Quand elle est devenue plus forte, j’ai commencé à structurer la marque et à développer ma gamme. Je me suis lancée comme indépendante en 2023, suite à une opportunité de collaboration qui n’a finalement pas abouti. À ce moment-là, je me suis retrouvée un peu coincée et j’ai compris que j’avais besoin d’aide.

Je me suis tournée vers le GEL de Molenbeek, qui m’a accompagnée pour préparer mon dossier et m’a proposé de le présenter à brusoc by finance&invest.brussels, ainsi qu’à d’autres organismes.

Quel a été votre déclic par rapport au financement ?

Pour structurer mon projet, j’ai suivi plusieurs formations. Et à chaque fois, on nous répétait qu’il fallait oser demander un prêt.

En tant que femme, on a souvent peur de demander : peur de ne pas pouvoir rembourser, de ne pas s’en sortir… Je pense qu’on hésite plus à se lancer ou à demander un financement. On n’est pas vraiment éduquées à prendre des risques.

Mais à un moment donné, j’ai compris que si je voulais faire évoluer mon projet, je devais dépasser cette peur.

Pourquoi Ginger Rose ?

Ginger, ça parle de lui-même. Mais Rose, c’est le prénom de ma mère et une partie de celui de ma belle-mère, Marie-Rose.

C’est une manière de rendre hommage à ces femmes qui se sont battues toute leur vie, qui n’avaient pas forcément de diplôme prestigieux, mais qui ont fait mille métiers pour leurs enfants et pour réaliser leurs rêves.

Comment s’est déroulée votre expérience avec brusoc ?

J’ai eu la chance d’avoir un dossier déjà bien préparé grâce au GEL. C’est ma coach qui l’a transmis à brusoc.

Ils m’ont appelée — je ne m’y attendais pas vraiment.

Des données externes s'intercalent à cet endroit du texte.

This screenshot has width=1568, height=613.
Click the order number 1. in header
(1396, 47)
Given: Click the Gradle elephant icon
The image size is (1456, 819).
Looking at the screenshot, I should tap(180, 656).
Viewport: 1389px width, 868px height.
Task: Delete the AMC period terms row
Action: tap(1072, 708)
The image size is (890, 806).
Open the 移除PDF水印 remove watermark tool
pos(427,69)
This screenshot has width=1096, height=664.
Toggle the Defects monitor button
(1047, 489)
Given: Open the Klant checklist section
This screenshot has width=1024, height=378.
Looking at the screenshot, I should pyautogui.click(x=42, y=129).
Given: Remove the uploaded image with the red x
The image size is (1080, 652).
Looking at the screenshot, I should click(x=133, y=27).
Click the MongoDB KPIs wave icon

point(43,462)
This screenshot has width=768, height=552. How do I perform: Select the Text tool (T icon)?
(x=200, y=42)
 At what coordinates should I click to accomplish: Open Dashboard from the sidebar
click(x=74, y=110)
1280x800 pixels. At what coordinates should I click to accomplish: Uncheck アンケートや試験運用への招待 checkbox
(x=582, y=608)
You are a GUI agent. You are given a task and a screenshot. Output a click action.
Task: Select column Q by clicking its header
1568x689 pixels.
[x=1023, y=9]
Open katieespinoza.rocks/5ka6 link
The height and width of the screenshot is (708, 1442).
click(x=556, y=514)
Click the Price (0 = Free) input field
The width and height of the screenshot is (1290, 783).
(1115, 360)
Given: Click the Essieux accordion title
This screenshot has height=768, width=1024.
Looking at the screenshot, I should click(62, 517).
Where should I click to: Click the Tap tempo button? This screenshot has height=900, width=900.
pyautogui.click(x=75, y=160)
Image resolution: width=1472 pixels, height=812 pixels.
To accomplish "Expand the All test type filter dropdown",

On a discuté du projet, et il a été accepté assez rapidement.

Ça m’a vraiment aidée à ancrer mon activité, à me sentir plus stable financièrement, sans devoir réinvestir systématiquement tout ce que je gagnais.

Aujourd’hui, je ne gagne pas encore ma vie, mais j’ai le sentiment d’avancer. Et brusoc reste présent, encourageant. Je suis quelqu’un de très indépendante, mais ça fait du bien d’avoir le regard et la confiance d’un organisme qui croit en mon projet.

Qu’avez-vous financé avec votre prêt ?

Comme je travaille seule, je dois tout gérer : la production, la communication, la vente sur les marchés, la comptabilité…

Le prêt me permet d’investir progressivement dans du matériel pour automatiser certaines tâches et gagner du temps. Je l’utilise avec prudence, en prenant le temps d’identifier ce dont j’ai vraiment besoin.

Être indépendante, c’est aussi gérer des charges importantes. Le prêt ne règle pas tout, mais il donne de l’air et permet de développer l’activité de manière plus sereine.

Aujourd’hui, je dois commencer à aller vers des boutiques pour proposer des collaborations.

Un conseil pour d’autres personnes qui aimeraient se lancer ?

À un moment donné, on se sent à l’étroit par rapport à ce qu’on veut construire.

Et là, il faut oser aller frapper aux portes. Tester. Demander. C’est oui, tant mieux. C’est non, tant pis. Mais il faut oser le faire. Et se lancer.